Ich komme an einem Weinfeld vorbei, einem von vielen hier in der Languedoc.
Verwundert sehe ich, dass die Reihen sternförmig von meiner Betrachterinnen-Position in die Weite des Feldes hineingebaut sind. Wie Tortenstücke, vom mittleren Sahnehäubchen aus betrachtet.
Ich gehe weiter und sehe wieder diese Tortenstücke oder: Alleen von Weinstöcken, die direkt auf mich zulaufen.
Und am anderen Feldrand ist es ganz genau dasselbe.
Da stimmt was nicht. Das sind ja dieselben Pflanzen. Sie können sich doch nicht gleichzeitig verschiedenen Betrachtungen in barocker Unterwürfigkeit symmetrisch fügen?

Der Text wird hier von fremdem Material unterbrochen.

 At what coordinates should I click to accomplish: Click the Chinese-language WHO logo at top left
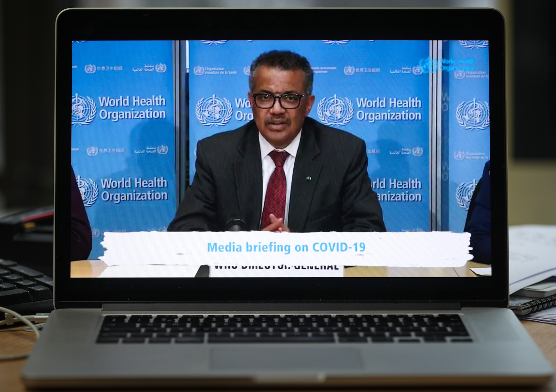[x=103, y=68]
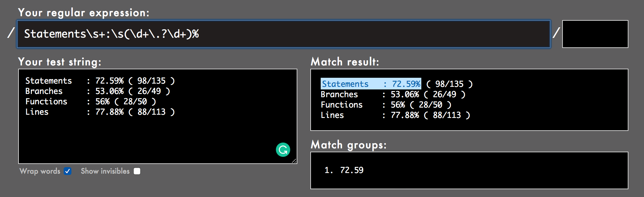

Der Dopplereffekt ist ein physikalisches Phänomen, das man von vorbeifahrenden Feuerwehr-Fahrzeugen kennt. Wenn sie kommen, tönen sie heller, als wenn sie wegfahren. Das liegt daran, dass der Schall mitfährt, also bei dem ersten Wegstück Anschubhilfe hat; beim zweiten Wegstück muss er zurücklaufen, wird also langsamer und der Ton tiefer.
In der Astronomie beobachtet man den Effekt in der Rotverschiebung der Lichtwellen, die von weit entfernten Galaxien die Erde erreichen. Und zwar beobachtet man das – Achtung: in alle Richtungen des Universums.
Daraus hätten größenwahnsinnige ForscherInnen schließen können, dass die Erde, oder meinetwegen unser Sonnensystem, das Zentrum des Universums ist. (Die antike Wissenschaft oder die kanonische Kirche wären für diese Beweise sicher dankbar gewesen, um ihr Erd-zentriertes Weltbild abzusichern). So wie ich, wenn ich aus dem mir folgenden Strahlenkranz aus Weinstöcken schlösse, diese Pflanzen würden sich ihrer Natur zuwider immer wieder neu aufstellen, weil ich so wichtig bin.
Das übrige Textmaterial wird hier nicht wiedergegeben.